Officially at this point you have been in Pudding Poke Wood but carrying on straight along the wide track takes you almost imperceptibly into Duke’s Wood.  Keep to the main track as it bends to the left and ignore the little paths coming in from the side.  After 300 yards you reach the far end of the wood by nature trail post number 12.  Here you should turn left and follow the path along the edge of the wood with a large field outside the wood beyond the hedge to your right.  After 250 yards you will see on your left a post marked with number 13.  This is the last official part of the Duke’s Wood reserve and there is a path by the post turning left back into the wood.  However, my walk continues straight on along the wider track ahead between hedges to either side.  You leave Duke’s Wood but after 300 yards you approach another area of woodland.

Duke's Wood

Duke’s Wood

As you arrive at the end of the track you will see metal gate and fences to your left and straight ahead.  There is also a sign informing you of cattle grazing nearby.  Don’t try and go over the fence or gate.  Instead look just to the right of the fence at the end of the track and you should be able to see a narrow path going into the woodland ahead.  Go into the wood and follow the path.  This isn’t an official footpath but it has clearly been used extensively as the path is very obvious.  It twists and turns a little but runs roughly straight ahead through the trees.  You should be a little careful here as there are several tree roots along this path and after wet weather it will be slightly slippery.  After about 300 yards you meet a proper path just as you come to a metal gate.

Go through the metal gate on the left and enter Mansey Common, another Notts Nature Trust conservation area.  This is a peaceful area of woodland providing good habitat for variety of animals and birds.  There is an information board here providing further details.  Having gone onto the common you should carry on along the path.  The path is reasonably clear to follow but after wet weather this bit can be particularly boggy.  You soon come to a clearing and should carry on in the same direction.  There is an arrow for the Robin Hood Way which seems to point to the left but this is slightly misleading and you should aim more straight on.  The path is a little less obvious at this point but if you go straight on through the scrub you shouldn’t go too far wrong and soon the path does become clearer.

You reach the far end of Mansey Common around 400 yards after entering it and descend to a dumble, a small wooded valley over a stream.  Cross the footbridge and climb up some rather worn steps up a steep little bank to reach a large field.  Go straight on up a rise to reach the middle of the field which affords good views as you are at the highest point of this part of the walk.  You will also see wind turbines featuring prominently in that direction.  However, the view to the north and east is undisturbed and a good one.  To the north-west you will see the tower of Eakring church which gives a useful guide to the direction we now take.

Top of the field coming from Mansey Common

Top of the field coming from Mansey Common

Carry straight on along the path for 200 yards going slightly downhill to a hedge.  Go through the gap in the hedge to enter another field.  On my last walk here the field had been recently ploughed and the path hadn’t been restored so I took what I thought to be the best route.  To follow my route you should aim straight down the slope across the field until you reach the track at the bottom where a line of trees and hedge go up the hill in the next field.  At the bottom cross the track and follow this hedge/tree line up the hill.  You can go either side of the hedge as there is a gap at the top.  If you walk up the far side of the hedge is a firm track which may be easier walking if the path is muddy.

◆ Given exercise 1
In the route description, what is a dumble?
◆ Given exercise 2
Using the route description, explain why walkers should be careful on the narrow path into the woodland beyond the end of the track.
◆ Given exercise 3
Quote the route description from "As you arrive" to "a metal gate.", including both ends.

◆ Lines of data

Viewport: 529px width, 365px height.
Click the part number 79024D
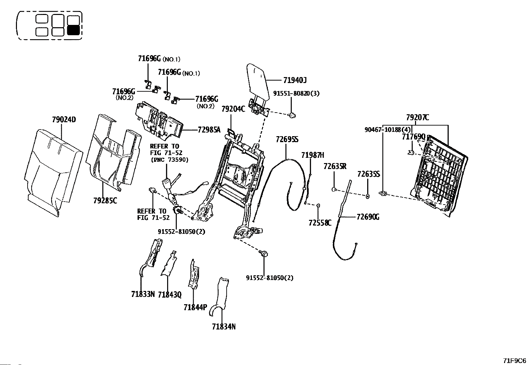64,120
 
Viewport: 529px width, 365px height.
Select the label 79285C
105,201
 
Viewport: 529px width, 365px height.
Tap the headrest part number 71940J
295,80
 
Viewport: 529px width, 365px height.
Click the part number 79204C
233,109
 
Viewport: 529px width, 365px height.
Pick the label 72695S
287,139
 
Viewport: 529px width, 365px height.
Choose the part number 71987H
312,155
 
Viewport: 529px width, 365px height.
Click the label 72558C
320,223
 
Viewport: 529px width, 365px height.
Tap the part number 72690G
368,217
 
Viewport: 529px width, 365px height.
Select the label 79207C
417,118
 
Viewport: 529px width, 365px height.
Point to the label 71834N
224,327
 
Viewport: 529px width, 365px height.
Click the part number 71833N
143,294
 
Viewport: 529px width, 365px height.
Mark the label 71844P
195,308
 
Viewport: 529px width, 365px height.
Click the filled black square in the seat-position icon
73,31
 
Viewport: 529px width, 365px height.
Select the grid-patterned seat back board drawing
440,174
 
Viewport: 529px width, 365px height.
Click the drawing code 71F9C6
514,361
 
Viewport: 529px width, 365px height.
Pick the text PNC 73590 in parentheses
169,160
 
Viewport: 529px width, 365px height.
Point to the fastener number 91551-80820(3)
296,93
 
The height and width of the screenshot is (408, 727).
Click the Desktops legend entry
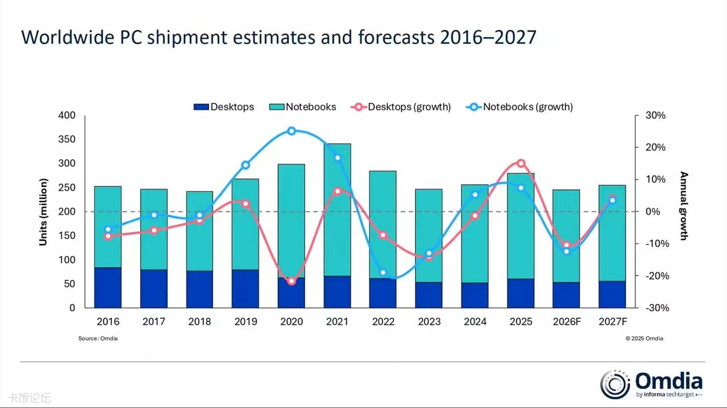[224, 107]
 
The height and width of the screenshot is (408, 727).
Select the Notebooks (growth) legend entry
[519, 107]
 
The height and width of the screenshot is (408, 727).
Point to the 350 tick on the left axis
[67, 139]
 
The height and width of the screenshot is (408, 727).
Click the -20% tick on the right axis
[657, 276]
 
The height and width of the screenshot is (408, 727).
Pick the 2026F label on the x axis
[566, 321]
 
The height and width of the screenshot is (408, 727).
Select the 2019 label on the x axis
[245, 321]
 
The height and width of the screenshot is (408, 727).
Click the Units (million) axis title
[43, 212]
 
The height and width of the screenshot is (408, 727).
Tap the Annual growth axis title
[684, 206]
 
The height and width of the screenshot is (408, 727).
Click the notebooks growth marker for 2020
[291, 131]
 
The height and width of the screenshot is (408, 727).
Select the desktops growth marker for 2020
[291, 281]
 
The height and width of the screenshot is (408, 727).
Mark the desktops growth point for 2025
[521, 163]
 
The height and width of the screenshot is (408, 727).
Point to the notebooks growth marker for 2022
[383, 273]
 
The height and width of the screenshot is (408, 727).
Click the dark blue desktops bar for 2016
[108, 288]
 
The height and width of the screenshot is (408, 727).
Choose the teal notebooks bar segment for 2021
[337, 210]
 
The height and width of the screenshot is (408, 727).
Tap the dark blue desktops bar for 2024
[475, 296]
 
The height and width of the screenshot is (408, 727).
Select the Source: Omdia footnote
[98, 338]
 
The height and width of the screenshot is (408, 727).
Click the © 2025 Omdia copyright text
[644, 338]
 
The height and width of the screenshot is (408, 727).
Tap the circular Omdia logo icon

◆ Exercise solution 1
A small wooded valley over a stream.

◆ Exercise solution 2
Several tree roots lie along the path, and it becomes slightly slippery after wet weather.

◆ Exercise solution 3
As you arrive at the end of the track you will see metal gate and fences to your left and straight ahead.  There is also a sign informing you of cattle grazing nearby.  Don’t try and go over the fence or gate.  Instead look just to the right of the fence at the end of the track and you should be able to see a narrow path going into the woodland ahead.  Go into the wood and follow the path.  This isn’t an official footpath but it has clearly been used extensively as the path is very obvious.  It twists and turns a little but runs roughly straight ahead through the trees.  You should be a little careful here as there are several tree roots along this path and after wet weather it will be slightly slippery.  After about 300 yards you meet a proper path just as you come to a metal gate.